On screen, though, Argo is two tense hours of drama, with Hollywood satire limited to the occasional dry quip. Even the most ridiculous scene, a reading of the script by actors in costume—an event purely meant to convince the press that the project was real—is staged with restraint, intercut with shots of the hostages whose lives may depend on the producers’ ability to make the world believe that someone was spending millions of dollars on yet another wanna-Chewbacca. The CIA figured that would be more plausible than posing the escapees as wayward humanitarians, and if you’ve ever seen Spacehunter 3D, you understand why.
In a movie like this, success depends on sharing enough personal details about the characters’ lives to make us care about them, without distracting from the central drama. Here too, Affleck is restrained: we learn a bit about the histories of the six hostages and the Canadian ambassador (Victor Garber) who shelters them at great personal risk, but Affleck holds tight to the many threads of a complicated plot that involves the creation of a fake studio with a producer (Alan Arkin) and an FX man (John Goodman, playing makeup great John Chambers).

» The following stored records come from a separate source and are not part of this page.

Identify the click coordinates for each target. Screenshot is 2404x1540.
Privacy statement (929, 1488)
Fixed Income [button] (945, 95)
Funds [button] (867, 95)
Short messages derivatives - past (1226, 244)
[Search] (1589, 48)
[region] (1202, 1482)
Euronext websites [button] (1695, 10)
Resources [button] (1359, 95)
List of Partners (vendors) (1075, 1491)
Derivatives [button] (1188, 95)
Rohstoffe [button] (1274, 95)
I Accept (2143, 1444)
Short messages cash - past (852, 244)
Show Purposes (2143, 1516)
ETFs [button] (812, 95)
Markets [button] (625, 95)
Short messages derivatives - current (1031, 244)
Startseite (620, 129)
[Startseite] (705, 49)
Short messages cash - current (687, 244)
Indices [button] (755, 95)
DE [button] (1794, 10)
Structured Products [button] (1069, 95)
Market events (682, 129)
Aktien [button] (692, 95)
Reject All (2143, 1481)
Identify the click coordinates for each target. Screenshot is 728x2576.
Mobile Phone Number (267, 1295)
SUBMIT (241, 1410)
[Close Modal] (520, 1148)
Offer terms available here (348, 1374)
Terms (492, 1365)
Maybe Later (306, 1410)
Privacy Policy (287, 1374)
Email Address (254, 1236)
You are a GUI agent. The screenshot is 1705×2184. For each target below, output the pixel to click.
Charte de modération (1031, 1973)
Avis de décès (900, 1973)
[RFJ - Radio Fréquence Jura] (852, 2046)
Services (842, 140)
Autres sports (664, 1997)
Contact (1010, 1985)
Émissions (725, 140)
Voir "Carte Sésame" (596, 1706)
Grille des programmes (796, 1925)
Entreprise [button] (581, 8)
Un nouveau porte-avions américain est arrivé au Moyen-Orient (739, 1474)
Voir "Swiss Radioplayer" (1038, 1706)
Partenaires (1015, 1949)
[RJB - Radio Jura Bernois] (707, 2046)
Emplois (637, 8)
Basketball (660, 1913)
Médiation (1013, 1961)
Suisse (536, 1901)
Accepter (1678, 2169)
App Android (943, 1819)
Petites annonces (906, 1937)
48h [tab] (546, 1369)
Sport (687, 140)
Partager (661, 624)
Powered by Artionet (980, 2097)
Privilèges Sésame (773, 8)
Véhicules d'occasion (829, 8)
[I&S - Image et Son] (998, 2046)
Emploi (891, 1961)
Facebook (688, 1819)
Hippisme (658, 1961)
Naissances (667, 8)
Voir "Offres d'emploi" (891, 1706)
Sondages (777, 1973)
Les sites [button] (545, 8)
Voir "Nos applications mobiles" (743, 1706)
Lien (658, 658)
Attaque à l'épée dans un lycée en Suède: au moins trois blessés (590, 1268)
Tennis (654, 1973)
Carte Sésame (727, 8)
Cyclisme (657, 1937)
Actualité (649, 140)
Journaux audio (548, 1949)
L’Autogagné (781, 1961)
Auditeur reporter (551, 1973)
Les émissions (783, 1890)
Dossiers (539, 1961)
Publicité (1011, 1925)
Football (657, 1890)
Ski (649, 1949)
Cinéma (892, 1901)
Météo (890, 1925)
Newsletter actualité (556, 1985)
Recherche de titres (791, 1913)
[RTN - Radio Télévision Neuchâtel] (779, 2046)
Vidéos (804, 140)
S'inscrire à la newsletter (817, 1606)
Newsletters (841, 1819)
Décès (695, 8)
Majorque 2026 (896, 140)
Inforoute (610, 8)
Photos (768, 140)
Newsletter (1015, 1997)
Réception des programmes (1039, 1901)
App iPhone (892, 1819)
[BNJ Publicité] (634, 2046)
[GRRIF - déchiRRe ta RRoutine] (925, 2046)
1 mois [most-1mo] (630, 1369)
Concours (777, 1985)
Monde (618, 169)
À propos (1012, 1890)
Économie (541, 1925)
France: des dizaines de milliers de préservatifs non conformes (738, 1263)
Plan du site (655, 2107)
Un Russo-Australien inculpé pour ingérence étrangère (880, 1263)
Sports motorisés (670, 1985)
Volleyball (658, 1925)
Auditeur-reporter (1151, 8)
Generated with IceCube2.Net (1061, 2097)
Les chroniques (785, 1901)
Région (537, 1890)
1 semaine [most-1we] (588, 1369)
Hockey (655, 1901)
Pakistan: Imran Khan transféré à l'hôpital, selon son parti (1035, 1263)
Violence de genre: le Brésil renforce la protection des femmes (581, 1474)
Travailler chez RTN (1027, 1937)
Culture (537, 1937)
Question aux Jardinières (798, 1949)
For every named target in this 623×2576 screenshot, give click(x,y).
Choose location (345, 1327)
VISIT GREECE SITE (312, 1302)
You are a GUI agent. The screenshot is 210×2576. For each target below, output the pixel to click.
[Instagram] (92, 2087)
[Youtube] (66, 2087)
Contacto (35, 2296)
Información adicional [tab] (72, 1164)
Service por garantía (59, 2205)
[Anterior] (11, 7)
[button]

That was a good call by the director and screenwriter. Whether it was the right decision for Affleck to cast himself as hero Tony Mendez—the CIA agent who engineered the escape and flew out of Iran with the hostages—is less clear. Affleck performs creditably, but the role requires him to underplay, and the film might have been more compelling with an actor who can generate more heat (and communicate more intelligence) with subtle body language: an Ed Norton, say, or a Mark Ruffalo.
As long as I’m recasting the film, I have to confess that though I admired Affleck’s direction, I found myself constantly wishing it were Steven Spielberg behind the lens. One of Spielberg’s gifts is to deploy precisely the right details to grab your heart even as he keeps the tension high; as recently as War Horse, he traipsed through several stories and made us care about each one. Affleck isn’t quite at that level, but the mere fact that the comparison suggests itself is testament to his achievement.
Based on the film’s success at the Toronto Film Festival, Roger Ebert has already put his money on Argo to win Best Picture at this year’s Oscars. That seems like a safe bet, and ifArgo does win, it will be easy for any film fanatic to find more artful, more ambitious, more risky films that might have earned the honor. It would be a lie, though, to say that Argodisappoints: you won’t even notice the two hours, or the popcorn, disappear.